* Source excerpt
+---+
Well I was refering to the musical Cats anyways. Of course I'd like mine to be an antelope.


----------



## kitedj (Jul 29, 2009)

antelope is cool but what about the costs of one of these suits aswell


----------



## XericOryx (Jul 29, 2009)

Idk I'm no expert. I've never done anything fursuit related excopt look at them.


----------



## kitedj (Jul 29, 2009)

i know they can cost up to 700 pounds so a sleek one im going up to the thousands


----------



## Zerulu (Jul 29, 2009)

Mostly copypasta from Xeric's question about fursuits.

I guess you're wanting something like this. They're not too uncommon, and I know several fursuiters can make them. Beetlecat has a tutorial on how to make them, but it seems to be down at the moment. The idea is pretty simple though. You just make a duct-tape-dummy of yourself, buy a pattern of a form-fitting outfit (she used the example of a star-trek uniform costume), and then do a bit o' sewing with your fur.


----------



## Solitary Wolf (Jul 29, 2009)

Zerulu said:


> Mostly copypasta from Xeric's question about fursuits.
> 
> I guess you're wanting something like this. They're not too uncommon, and I know several fursuiters can make them. Beetlecat has a tutorial on how to make them, but it seems to be down at the moment. The idea is pretty simple though. You just make a duct-tape-dummy of yourself, buy a pattern of a form-fitting outfit (she used the example of a star-trek uniform costume), and then do a bit o' sewing with your fur.




That is by far the best fitting suit I have seen. Kinda sad, though, Him/Her sitting there all alone


----------



## kitedj (Jul 29, 2009)

can you show us a sleek fox or husky or any dog really


----------



## Silkstone (Jul 29, 2009)

Ooo.... yes, that pi of the horned suit is more what I'm going for fur sure!
Agghh wish the tut was still up.

Still wondering abut partial masks/heads


----------



## Zerulu (Jul 29, 2009)

I'd say Matrices' Beef Jerky is one of the best close-fitting doggy fursuits. I don't believe she takes commissions. It doesn't look as tight as the klipspringer because the fur is thicker and I think she's just thicker than the previous fursuiter. 

I guess you're wanting a head closer in size to your own? I'd recommend Matrices' tutorial on the 'balaclava' technique.
Yup.

If you're interested in making your own, be sure to check out the fursuit community on LJ. They're a great resource and a super-active community.


----------



## Silkstone (Jul 29, 2009)

Beef Jerkey definitely has a nice fitting suit, no baggage! Thank you for the link!

I love the idea, good way to set up a hinged jaw. But no, that's not what I was looking for sorry  Something less than a full head while still looking animal-like.

*curiously goes to fursuit community*


----------



## kitedj (Jul 29, 2009)

i want to do secretively and i have a disability  not very good with artsy stuff so buying is my only option...
+---+
* Stated goal 1
Please copy the part of the fursuit thread that opens with the words containing "Ooo.... yes, that" and closes with "the previous fursuiter.".
* Stated goal 2
Carry the fursuit thread forward, starting right after its final post.

* Supplied entries
+---+
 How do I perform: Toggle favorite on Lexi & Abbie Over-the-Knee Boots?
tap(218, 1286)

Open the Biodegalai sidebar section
+---+
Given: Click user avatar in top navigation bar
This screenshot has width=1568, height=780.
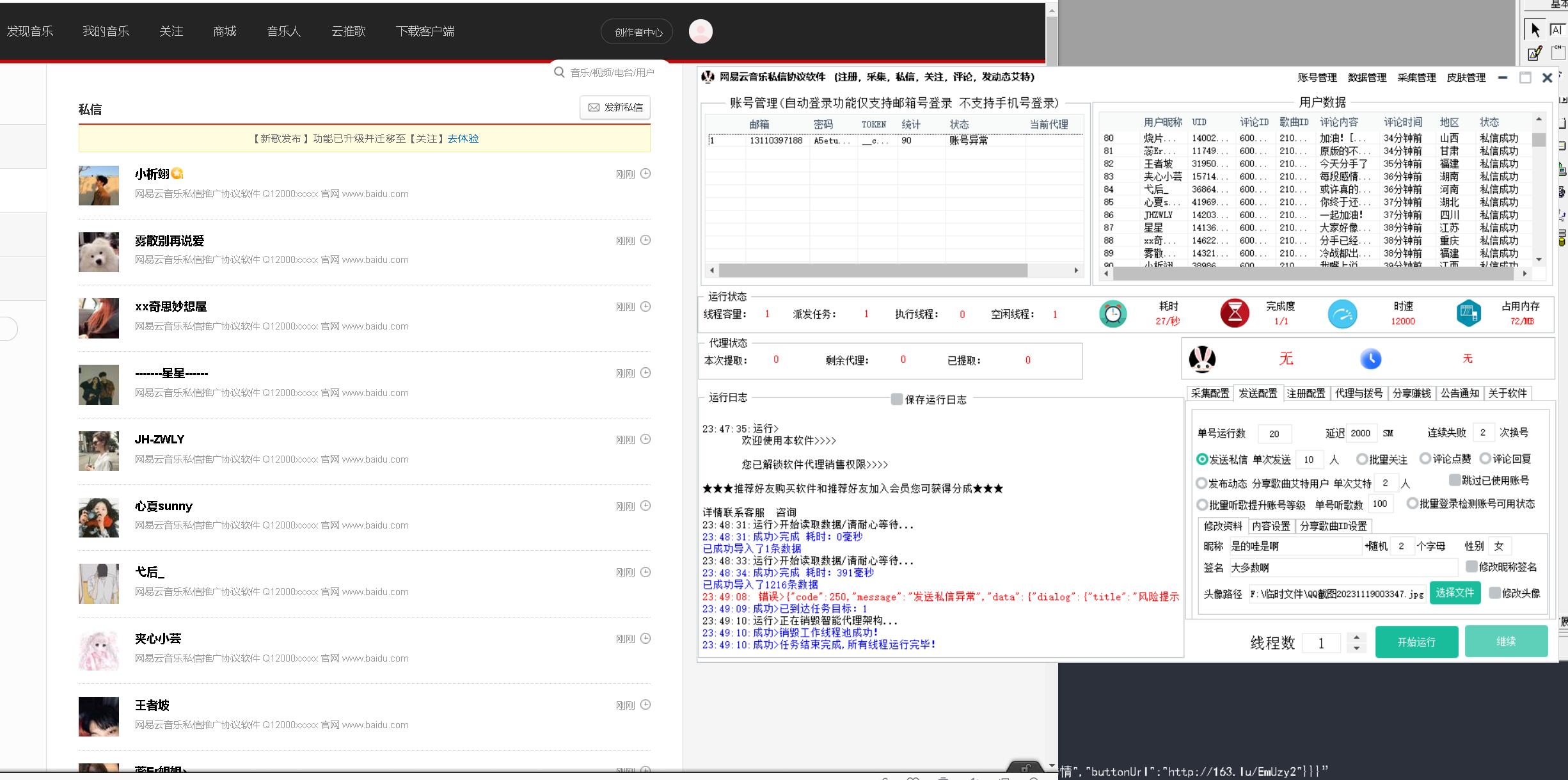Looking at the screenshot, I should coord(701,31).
+---+
* Result 1
Ooo.... yes, that pi of the horned suit is more what I'm going for fur sure!
Agghh wish the tut was still up.

Still wondering abut partial masks/heads


----------



## Zerulu (Jul 29, 2009)

I'd say Matrices' Beef Jerky is one of the best close-fitting doggy fursuits. I don't believe she takes commissions. It doesn't look as tight as the klipspringer because the fur is thicker and I think she's just thicker than the previous fursuiter.

* Result 2
----------



## rawrsome wolf (Jul 29, 2009)

but surely, if you wanted a sleek fursuit. most (if not all) fursuit makers require a duck tape dummy. just tell them to fit it well to your dummy, then it will look sleek on you


----------



## Superfoxy (Jul 29, 2009)

Silkstone said:


> Hey there, I've been curious about something for a loooongggg time now, and I figured if anywhere, it would be here that someone woud know or have an opinion or idea.
> 
> I'm a thin sort of person (I got lucky, no haters D: I eat like a cow rolflmao), it's just a part of who I am as well as what I find attractive (at least, in females. Boys are a whole different matter). I motly wear fitted clothing, and really stay away from baggy stuff. Now, I LOOVEE the idea of fursuiting, as dressing up as a beauttiful fur and running around without anyone know who you really are.
> Now, here's the problem:
> ...



I know exactly what you mean. I had this thought as well, and mentioned it on another furry forum. But yeah, the main thing is getting the material on a thin enough layer that it looks like it's sitting on the actual skin. And that pic of the form-fitting one is good, but the material looks too unnatural and carpet-like. The main problem other than the realism in the fur is elasticity. Otherwise it won't conform to your shape. So you have to mount the fur on some very stretchy base fabric. And another problem is applying bits in the small detailed areas, like around the eyes. I wouldn't want a fake head. Fake muzzle, though. There's lots of issues with doing this sort of thing, so I'm just going to do my research on this and see what I come up with. If you're still around the site after I make some progress on the project then I'll be glad to update you. As it is, I'm going over to a few fabric shops today to check out fabric options. 

Say, would anyone know of any links to online retailers who sell very realistic fake fur, 1/2 inch to 1 inch long?


----------



## kitedj (Jul 29, 2009)

how would i make this dummy?


----------



## Silkstone (Jul 29, 2009)

> If you're still around the site after I make some progress on the project then I'll be glad to update you. As it is, I'm going over to a few fabric shops today to check out fabric options.


I would be terribly interested, hope I stuck around long enough, hehe.
+1 to the elasticity comment. So, then a star trek uniform, or a long leotard-like boy suit kinda thing. But m concern with that is for when you stretch... I don't even know what that would do to the fur overtop of it XD Glue would just pop it off and sewing might tear it.

I'm interested as well in making my own. I can't sew worth a flying eff but I'm crafty,haha.


----------



## pixthor (Jul 29, 2009)

You could just take a wet suit that divers use. Then attach the fur to that. I don't know about the head though.


----------



## kitedj (Jul 29, 2009)

you could cut the head off that is a much easier idea...  wouldnt it have to be like stiff though?


----------



## Zerulu (Jul 29, 2009)

Silkstone said:


> Beef Jerkey definitely has a nice fitting suit, no baggage! Thank you for the link!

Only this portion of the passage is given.